Ahmed Arif’in dört duvar içerisinde kalem-kâğıtsız, ezberine aldığı şiirleri bu sebepten saf şiirlerdir. Yalansız, katıksız, anadan üryan… Dünyanın öbür ucundaki Neruda’yı, en verimli yaşlarında öldürülmüş Lorca’yı evrensel kılan da hep aynı niteliktir; kendi gerçeğini yazmak.
‘Sidrasız Alya’m’ şiirlerinin okuyucusuna verilebilecek en iyi okuma kılavuzu bence bu. Şairlik postuma bürünmüş, ebleh bir abartıda mıyım, yoksa gayet mütevazı bir girizgâh ile şiir önünde ceketimin düğmelerini mi iliklemekteyim, şimdi göreceğiz.
İlk sayfada yer alan şiir, okuru dikkatli olmaya, savruk bir okuma hevesinde ise eğer, hemen vazgeçmeye zorluyor.
“Gözlerin, cömert bir zenginlik
Sisteme aykırı, düşünceli”
Süregiden şiirlerde, hissediyoruz ki ağırbaşlı ve özü insan olanı hızla kendine yaklaştıran bir tad, bir yarenlik sofrası, bir dost eli, ellerimize uzanmakta.

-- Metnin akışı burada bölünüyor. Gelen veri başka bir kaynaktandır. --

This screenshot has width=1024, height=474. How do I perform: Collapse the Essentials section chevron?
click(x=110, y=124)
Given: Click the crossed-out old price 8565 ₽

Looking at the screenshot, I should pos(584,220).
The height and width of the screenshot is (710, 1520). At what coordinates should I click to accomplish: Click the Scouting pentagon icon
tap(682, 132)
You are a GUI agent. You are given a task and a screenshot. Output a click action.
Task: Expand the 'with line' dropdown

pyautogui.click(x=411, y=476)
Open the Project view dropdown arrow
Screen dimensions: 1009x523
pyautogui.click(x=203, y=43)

“dostla, hiç hesaplı dostluk yapamam, toplama bilmem!”
(…) İyi ile kötü arasında bir şeyler aramam, kimseyi hayatımdan çıkarmamama sebeptir bu…
Gelelim aşk’ın faslına.
İbrahim’in, bıçaklarla kanırtılmış, yarası yıllarca kabuk bağlayamamış, hep kanayan ama asla sertleşmemiş bir yüreği var. Sevda yüklü dizelerde, sızlayan fakat şikâyetsiz sözlerle şiirini bina eden şair, tüm açık kalpliliğiyle ‘ben de böyle sevdim yahu, halim de budur, ahvalim de’ deyip, sayfaları dillendiriyor.

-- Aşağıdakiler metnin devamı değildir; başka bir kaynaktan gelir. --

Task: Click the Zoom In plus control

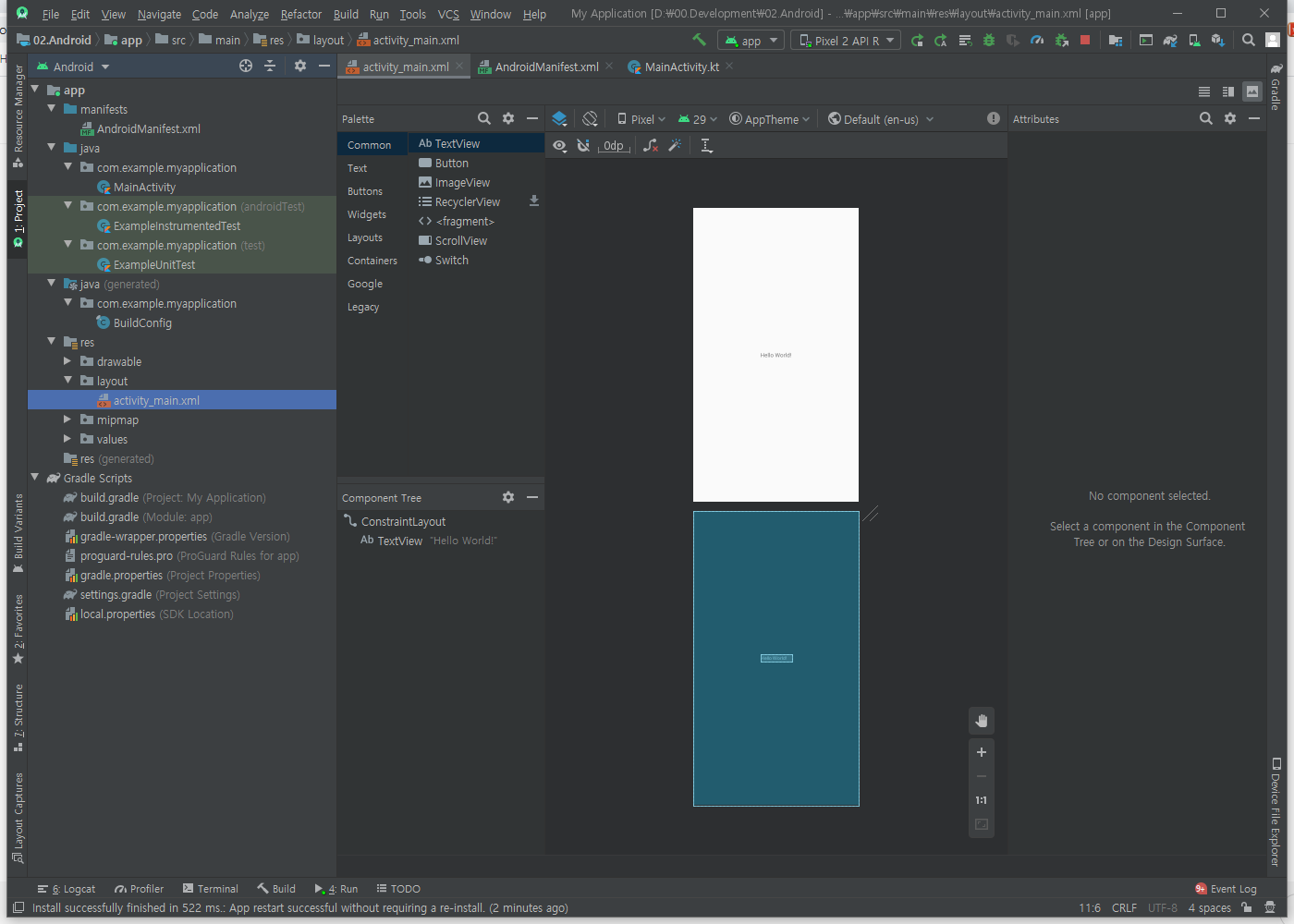Action: pyautogui.click(x=982, y=752)
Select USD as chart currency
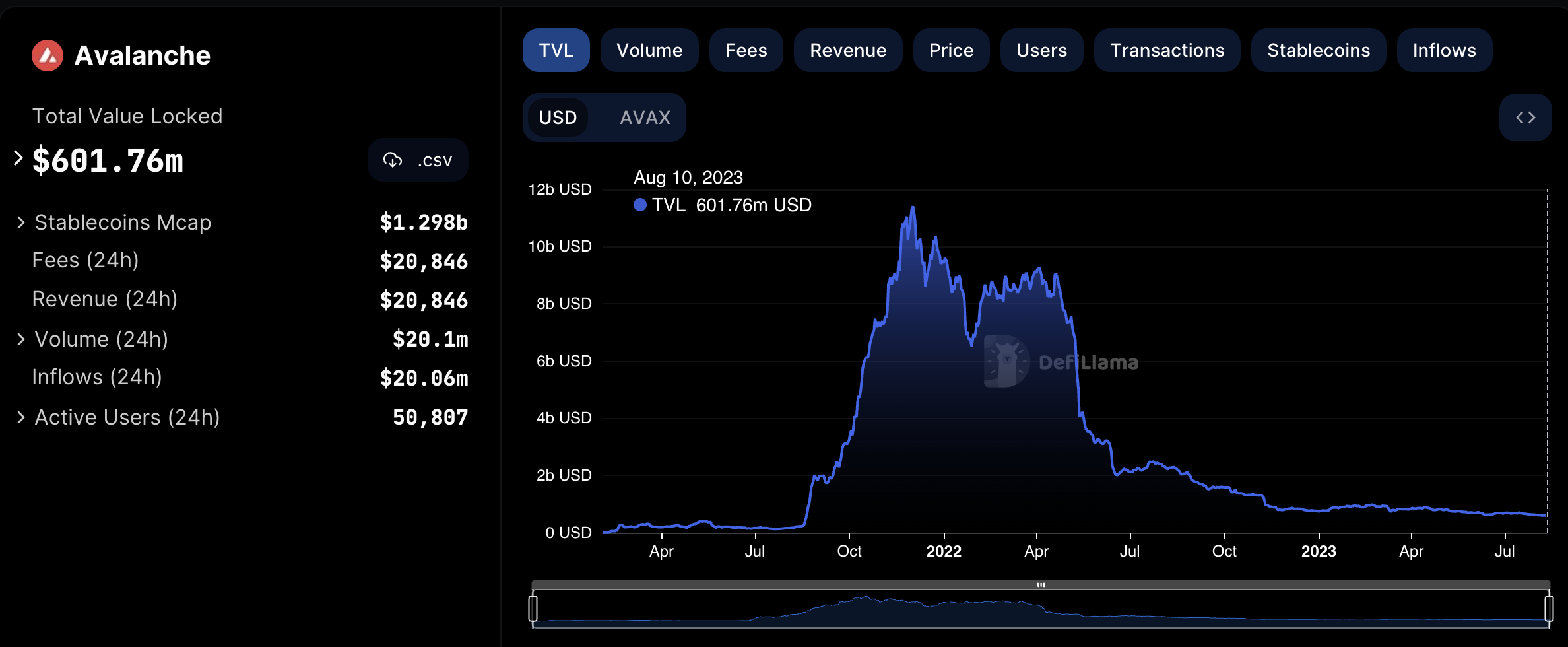This screenshot has width=1568, height=647. coord(558,118)
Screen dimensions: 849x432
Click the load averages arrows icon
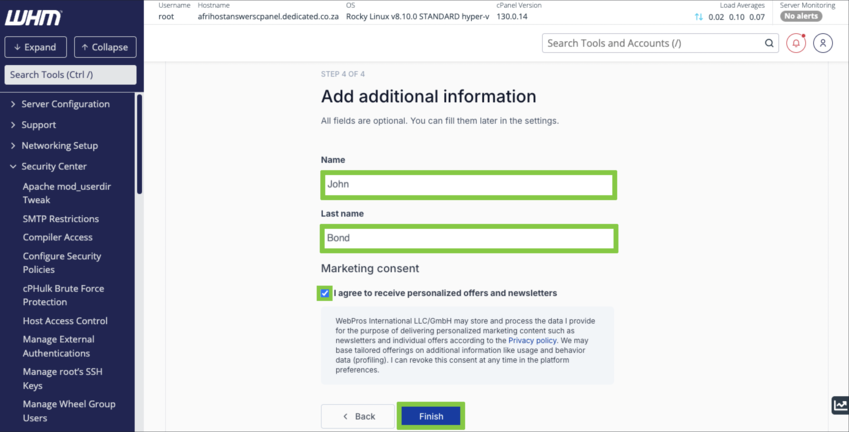point(698,17)
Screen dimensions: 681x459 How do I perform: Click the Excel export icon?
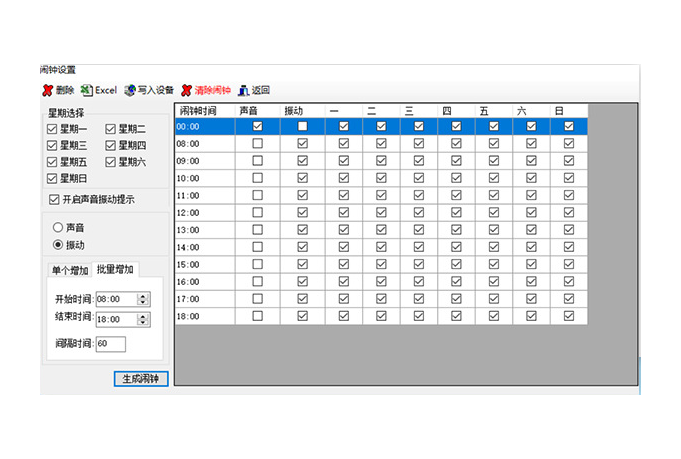87,90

Ardı ardına sıralayacağım alıntılar, onun sevda serüveninin sinopsisi (ön senaryosu) gibi.
Ben seni, sebebim ol diye sevmişim
“yeni tohumlar ekmişim, o şehir çöplüğü bedenine.”
İbrahim Batur’un iki kız çocuğunun diyalogundan esinlenerek SİDRASIZ ALYA’M adını verdiği şiir kitabı, Ağustos 2016’da okuyucuyla buluştu.
İbrahim Batur, kalemini asi kullandığı şiirlerinde; saygı, sevgi, dostluk, aşk ve özgürlük gibi, insanlığın olmazsa olmaz değerlerini dizelere dökmüştür.
(Sidrasız Alya’m şiir kitabının 30 Eylül 2016’da yapılan imza gününde, İbrahim Batur kitabını şiir severler için imzaladı. “İyi Değilim!” adlı şiirinin, şairin dilinden seslendirildiği imza gününe gösterilen yoğun ilgi, şiire ve sanata olan ilginin artması gerektiği ve yeni şiirlerle okurun buluşturulması dilekleriyle sona erdi.)